Carlos Diez felt a little extreme when he stockpiled 1,000 gallons of oil-based house paint last November. But with his stash of the precious glossy dwindling, he's going a bit crazy again, stopping at any store he thinks might have some cans squirreled away. "I feel like an addict. I went to Strosniders last week in Bethesda. They had about 40 gallons. I bought all 40 gallons," he said. "I've been talking to everyone. I say, 'You have paint? What color?' If it's a color I think I can use, I buy it." When his stockpile is gone, he said, "I don't know what I'm gonna do."

What he'll probably do is switch to latex paint, as so many other painters in the area have done because of a new, but largely unpublicized, regulation restricting the sale of oil-based, or alkyd, paint in the mid-Atlantic region. It's a measure aimed at reducing ground-level ozone pollution, but it's one that many consumers and painters were unaware of until oil paint just started vanishing. "I will have to say that 75 percent of them don't have a clue," about the new rule, said Edgardo Lopez, assistant manager of the Northern Virginia paint store Alexandria Paint Co. "Twenty-five percent have heard a little bit but thought it was a myth."

Similar rules have been in effect for a while in California, and restrictive oil-paint laws are being crafted in many northern states. But the mid-Atlantic region has not made as much progress reducing overall pollution as New England has, so the paint restrictions kicked in first in this area. Since Jan. 1, stores in the District, Northern Virginia, Maryland, Pennsylvania, Delaware and New York have not been able to order most of the oil-based paints commonly used in household and commercial applications. Paint stores are allowed to sell the alkyds they had on the shelves when the rule took effect, and some stores piled up their stockrooms in anticipation of the change. But those reserves are slowly depleting, just as painting season arrives.

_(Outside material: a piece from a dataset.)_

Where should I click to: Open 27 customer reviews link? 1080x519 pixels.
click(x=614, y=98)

That has created a burgeoning market for imports -- from southern Virginia, where the restrictions are not in place because the pollution there is not as bad. At the Virginia Paint Co. Benjamin Moore store in Fredericksburg, there has been a spike in oil paint sales. "It's been growing as they sell out of inventory in Northern Virginia," said Ted Arthur, outside sales representative for the store. "We're starting to see that influx of customers here to get that oil-based product, definitely."

Not all painters are wedded to oil-based paint, as it smells, it's harder to clean up and it dries so hard that it can crack rather than breathe with the typical expansion and contraction that weather can cause. There have also been great strides in the quality of water-soluble latex paint in recent years, in part because manufacturers have known for at least a decade that this regulation was coming. Oil paint accounted for 16.5 percent of the market in 2003, according to the Commerce Department, down from 18 percent in 1997.

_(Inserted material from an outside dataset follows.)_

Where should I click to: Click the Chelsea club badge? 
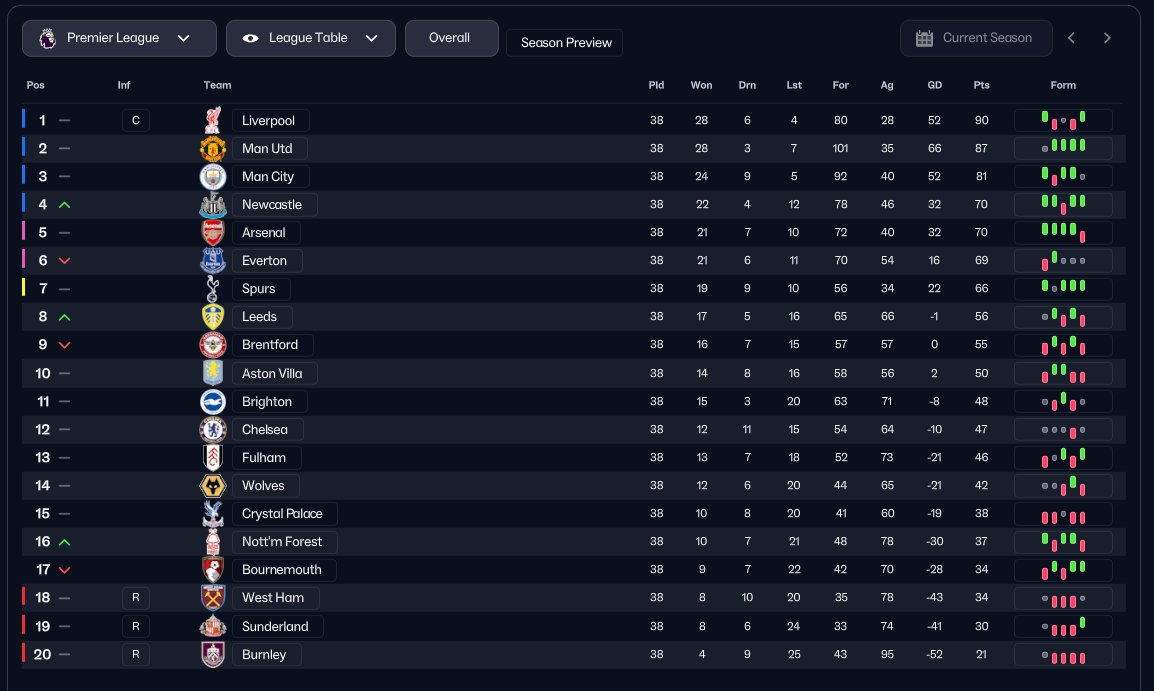[x=213, y=430]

Because many painters now use latex, especially for exterior jobs, little information about this change was passed on to painters and consumers. "This was supposed to be relatively seamless for them," said Christopher Recchia, executive director of the Ozone Transport Commission, an organization created under the Clean Air Act and charged with helping Eastern states develop regulations to prevent further diminishing of the ozone. "For the most part, you can go and buy these products that not only work as well as the other products, but they are environmentally safer."

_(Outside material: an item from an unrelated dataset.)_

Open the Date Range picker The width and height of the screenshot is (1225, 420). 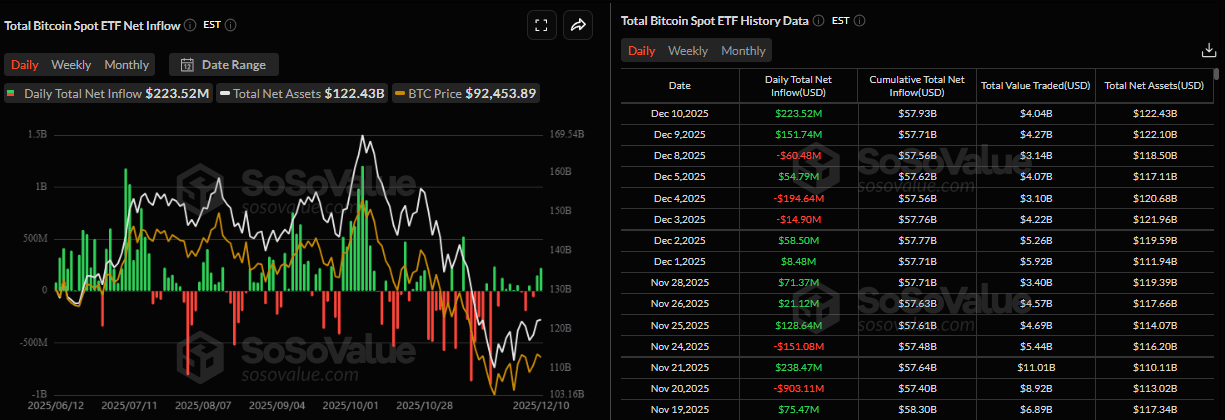[x=224, y=65]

The problem with oil paints is that as they dry or sit out in the open, they give off volatile organic compounds, or VOCs, that not only make the paint smell but interact with sun and heat to create ozone pollution. Recchia said alkyds create 170,000 tons of emissions a day in the so-called Ozone Transport Region. "It's one of the largest causes of VOC emissions, and it's comparable to some of the industrial plant sources," he said.

The rules do not eliminate VOCs but set such low limits that most products had to be reformulated into latex versions. And a few industrial-use paints, such as those for metal or roofs, were allowed to stay on the market. But the interior versions most popular with painters are going away. For high-end painters, oil has long been the covering of choice for wood trim and certain other applications.

"We're just not going to be able to do as nice a looking job as previously," said painter Mitchell Fagan, whose jobs include faux painting styles that rely on some of the oils taken off the market. "Once I've used what I've stockpiled, we won't be able to achieve certain looks."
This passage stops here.